A bunch of 2.5″ drawers, please, and only a couple of full width 6″. I could live with mostly 2.5″, a couple 4″ and a (optional) “sidesaddle” of 4-6 12″ wide, 6″ deep drawers.
Interesting concept with the adjustable top. I need to minimize horizontal spaces in my garage as they become “crap magnets”
Let’s hear about those DIY cabinets!
Is the top piece just a panel glue up? I’ve been thinking about getting one but I’d like to put dog holes in it if I do.
Yes, the wood is laminated together. It’s a 1.2″ thick wood butcher block-like material, similar to wood countertops.
If it’s “mobile” how do I get it in the truck easily?
Mobile crane or gantry?
Related I’m really looking for a crank adjustable height workbench to use as a desk that I can convert from sitting to standing and double as a workbench. Stuart did a review of a husky one that seemed perfect and cheap but they seem to be discontinuing it. The black are unavailable in any size and the white is limited to some options and not in store. Any recommendations of something I should look at, I really want to keep it under $200-$300.

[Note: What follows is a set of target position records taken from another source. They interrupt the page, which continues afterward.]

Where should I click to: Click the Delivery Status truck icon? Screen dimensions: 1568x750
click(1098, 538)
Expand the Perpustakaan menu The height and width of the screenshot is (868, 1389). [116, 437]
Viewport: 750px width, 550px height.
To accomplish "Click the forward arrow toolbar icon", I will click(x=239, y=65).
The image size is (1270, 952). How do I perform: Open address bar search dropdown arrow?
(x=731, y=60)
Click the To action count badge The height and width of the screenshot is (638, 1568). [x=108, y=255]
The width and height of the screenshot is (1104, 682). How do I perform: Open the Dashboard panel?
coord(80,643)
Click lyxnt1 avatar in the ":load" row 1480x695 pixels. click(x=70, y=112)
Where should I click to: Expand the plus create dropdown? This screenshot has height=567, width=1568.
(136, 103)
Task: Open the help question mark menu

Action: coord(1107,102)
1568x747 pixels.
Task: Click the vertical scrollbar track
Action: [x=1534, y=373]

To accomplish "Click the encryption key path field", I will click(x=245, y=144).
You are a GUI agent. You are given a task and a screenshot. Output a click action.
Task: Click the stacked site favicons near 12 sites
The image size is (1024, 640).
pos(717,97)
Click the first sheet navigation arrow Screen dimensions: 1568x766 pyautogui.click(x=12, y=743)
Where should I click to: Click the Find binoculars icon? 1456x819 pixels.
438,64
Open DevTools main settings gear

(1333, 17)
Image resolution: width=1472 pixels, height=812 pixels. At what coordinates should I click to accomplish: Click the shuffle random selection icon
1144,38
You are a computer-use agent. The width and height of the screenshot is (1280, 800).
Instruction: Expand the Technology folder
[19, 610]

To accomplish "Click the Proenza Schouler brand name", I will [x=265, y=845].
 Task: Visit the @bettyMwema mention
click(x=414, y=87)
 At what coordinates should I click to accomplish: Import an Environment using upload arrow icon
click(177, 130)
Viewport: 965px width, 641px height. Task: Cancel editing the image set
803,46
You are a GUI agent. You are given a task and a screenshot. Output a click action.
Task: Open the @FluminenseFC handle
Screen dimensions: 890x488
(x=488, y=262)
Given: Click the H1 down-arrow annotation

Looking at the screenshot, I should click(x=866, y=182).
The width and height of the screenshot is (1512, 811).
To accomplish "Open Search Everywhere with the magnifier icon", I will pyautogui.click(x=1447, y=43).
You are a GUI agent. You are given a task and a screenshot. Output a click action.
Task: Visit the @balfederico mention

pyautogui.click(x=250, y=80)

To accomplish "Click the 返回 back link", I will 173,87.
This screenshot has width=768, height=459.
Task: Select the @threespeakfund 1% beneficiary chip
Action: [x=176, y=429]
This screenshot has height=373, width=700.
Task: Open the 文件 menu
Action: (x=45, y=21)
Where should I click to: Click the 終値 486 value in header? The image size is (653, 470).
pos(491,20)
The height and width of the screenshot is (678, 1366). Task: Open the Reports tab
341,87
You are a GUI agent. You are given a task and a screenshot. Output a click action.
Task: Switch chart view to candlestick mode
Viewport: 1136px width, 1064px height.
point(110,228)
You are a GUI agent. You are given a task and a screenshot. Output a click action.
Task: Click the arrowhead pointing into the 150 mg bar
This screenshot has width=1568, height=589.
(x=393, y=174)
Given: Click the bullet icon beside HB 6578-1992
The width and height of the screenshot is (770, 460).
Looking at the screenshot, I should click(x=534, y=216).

The Husky table (https://toolguyd.com/husky-adjustable-height-workbench-review/) is still available in white in all sizes and with standard shipping rates, at least in my region. If the configuration you want isn’t available, check back periodically.
With that review sample, it wasn’t available in my desired size, and then it was restocked ahead of the holiday shopping season.
I was and continue to be seriously impressed with its sturdiness – it makes a nice desk and light/medium-duty workbench. I wouldn’t take a sledge hammer to pound a vise attached to it though.
It’s also possible that people are still buying work-from-home supplies. A lot of industries have still been unable to catch up to user demands.
I wonder if a heavy power tool like a planer or radial arm saw would be too heavy for the adjustable height mechanism. It might be nice for that to raise/lower planer to match extensions. Although it would be nicer to have multiple ones that weren’t so wide.
I got the 52″ inch version on sale for $300 (!) a few years ago and love it. They discontinued it shortly thereafter, but I would have bought another if it had been available. Mine was the original version without the power strip. Prices went up, up, up shortly thereafter…but it was retailing for $350 at the time.